London’s FTSE dipped 0.07%. 
“A drop in the US dollar and a jump in the price of oil helped stocks build on morning gains on Monday after China reported a slowdown in producer price inflation,” said analyst Jasper Lawler at CMC Markets. 
Meanwhile investors in Italy were waiting for announcements from the treasury following reports the government would create two funds to help struggling banks. 
Italian bank shares have been on a rollercoaster in recent weeks over the prospects for merging smaller banks and resolving their bad debts, and the latest reports sent them sharply higher. 
Shares in Banca Populare rocketed 10.3% higher, while Banca Monte dei Paschi di Siena jumped 9.8%. 
Even larger banks like Intesa Sanpaolo and Unicredit climbed higher, gaining 3.1% and 5.1%, as the reported plans would ease their burden in guaranteeing the operations in buying shares in smaller banks. 
Milan’s FTSE-Mib index climbed 1.3%. 
Meanwhile, Wall Street stocks moved higher ahead of a heavy week for earnings reports, with the Dow adding 0.3% in midday trading. 
Earnings season for the first quarter was to open later yesterday with a report from Alcoa and JPMorgan set to report tomorrow, followed by Citigroup, Wells Fargo and Bank of America later in the week. 
Japan’s Nikkei earlier led most Asian stock markets lower as the yen resumed its march against the dollar and investors nervous about the stuttering global economy tentatively await the start of corporate earnings season. 
However, Shanghai surged after data showed Chinese inflation held above two% for a second-straight month in March, indicating some stability in the economic powerhouse. 
The broad regional losses followed last week’s sell-off as traders become increasingly fearful central banks are running out of ideas to ramp up global growth, with the International Monetary Fund expected to lower its forecasts this week. 
In Tokyo the benchmark Nikkei ended 0.4% lower as exporters took another hit from the yen’s strength. The unit, which is considered a safe bet in times of uncertainty, has climbed about 5% against the greenback this month alone. 
But Shanghai closed up 1.6% — and helping Hong Kong to a 0.4% rise — as dealers welcomed the inflation figures. 
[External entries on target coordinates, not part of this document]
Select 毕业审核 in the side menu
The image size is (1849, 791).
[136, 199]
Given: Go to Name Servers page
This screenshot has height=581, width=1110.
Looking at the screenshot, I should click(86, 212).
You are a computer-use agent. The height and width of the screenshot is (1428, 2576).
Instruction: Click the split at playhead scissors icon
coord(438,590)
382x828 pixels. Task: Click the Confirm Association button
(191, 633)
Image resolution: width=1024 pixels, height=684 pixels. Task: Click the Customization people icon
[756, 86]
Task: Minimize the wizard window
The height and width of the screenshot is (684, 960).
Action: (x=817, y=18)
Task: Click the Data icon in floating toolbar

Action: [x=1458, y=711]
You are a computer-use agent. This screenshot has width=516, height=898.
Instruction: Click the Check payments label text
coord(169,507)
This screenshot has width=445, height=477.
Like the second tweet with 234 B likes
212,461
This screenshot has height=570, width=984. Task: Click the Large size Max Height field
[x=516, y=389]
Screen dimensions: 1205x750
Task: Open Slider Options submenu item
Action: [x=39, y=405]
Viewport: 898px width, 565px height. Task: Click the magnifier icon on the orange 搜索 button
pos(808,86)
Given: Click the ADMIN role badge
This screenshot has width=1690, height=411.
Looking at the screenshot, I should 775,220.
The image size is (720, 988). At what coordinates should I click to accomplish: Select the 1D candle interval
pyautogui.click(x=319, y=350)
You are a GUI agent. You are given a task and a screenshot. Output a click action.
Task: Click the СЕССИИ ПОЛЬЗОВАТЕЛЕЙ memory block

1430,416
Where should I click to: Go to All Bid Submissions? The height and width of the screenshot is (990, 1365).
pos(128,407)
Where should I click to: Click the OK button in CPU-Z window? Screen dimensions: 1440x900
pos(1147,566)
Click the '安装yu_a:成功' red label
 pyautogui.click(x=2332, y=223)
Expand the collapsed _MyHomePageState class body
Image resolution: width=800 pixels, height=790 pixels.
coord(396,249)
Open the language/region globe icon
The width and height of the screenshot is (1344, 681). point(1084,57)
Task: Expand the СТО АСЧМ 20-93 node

The consumer price index came in at the same as February’s 2.3%, the latest indication that the world’s number-two economy may be stabilising, following a surprise jump in a gauge of factory activity at the start of the month. 
The figures will also ease pressure on the government and central bank to add more economy-boosting stimulus after several rounds of easing measures including six interest rate cuts in the year to November. 
“Given the upcoming stabilisation of real economic activity, ongoing rebound in property sales and prices, and the recent jump in headline CPI, we think policy easing momentum has likely peaked in the near term,” UBS Group AG economists wrote in a report ahead of the release.